Along with soaring CEO pay, there is the rocketing of wealth among that layer who make the CEOs look like paupers—the billionaires. The Socialist Equality Party noted in our general election manifesto this year that, “UK billionaire wealth is up by more than 1,000 percent since 1989, the year it started. In 2000, some 20 years after the financial deregulation of the City of London, the STRL counted 26 billionaires. That figure took a further decade to double to 52 in 2010. But in the years from 2010 until 2019, the number of billionaires tripled to 151.”

Social inequality is not driven by the greedy subjective intentions of CEOs but by the nature of the capitalist system. The popular truism “The rich get richer and the poor get poorer” is attributed to poet Percy Bysshe Shelley. But it was Karl Marx who wrote in 1867 “in proportion as capital accumulates, the situation of the worker, be his payment high or low, must grow worse.
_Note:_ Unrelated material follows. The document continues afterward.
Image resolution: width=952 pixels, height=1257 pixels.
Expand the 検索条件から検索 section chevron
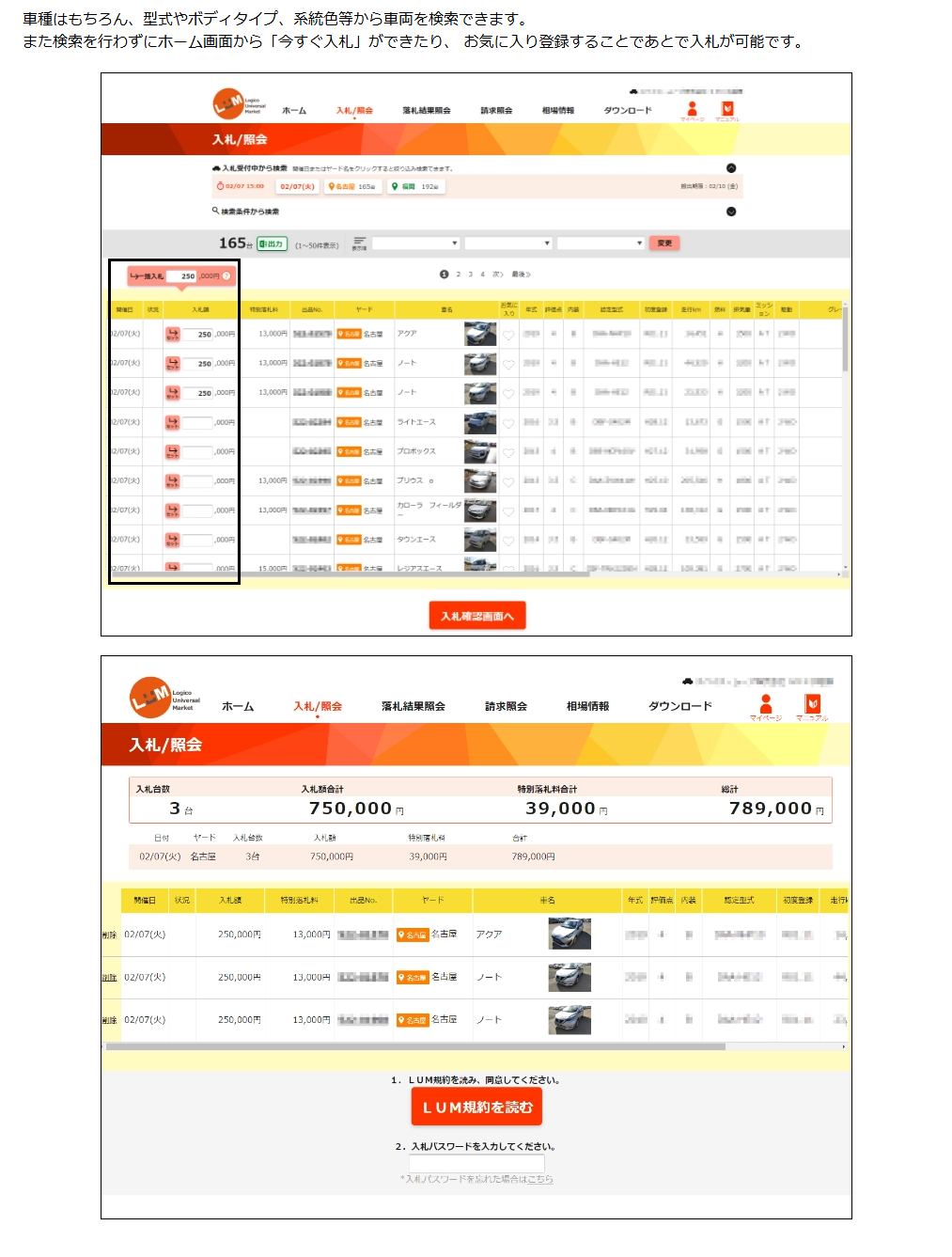pyautogui.click(x=731, y=212)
Accumulation of wealth at one pole is, therefore, at the same time accumulation of misery, the torment of labour, slavery, ignorance, brutalization and moral degradation at the opposite pole, i.e. on the side of the class that produces its own product as capital.”

Today whilst UK CEOs are paid more than they have ever received, one-fifth of people in the UK suffer poverty, including a quarter of all children. For the poorest 10 percent of UK households, living standards have fallen by 20 percent compared with 2019/20—a drop in income of £4,600. Approaching 3 million rely on food banks to eat.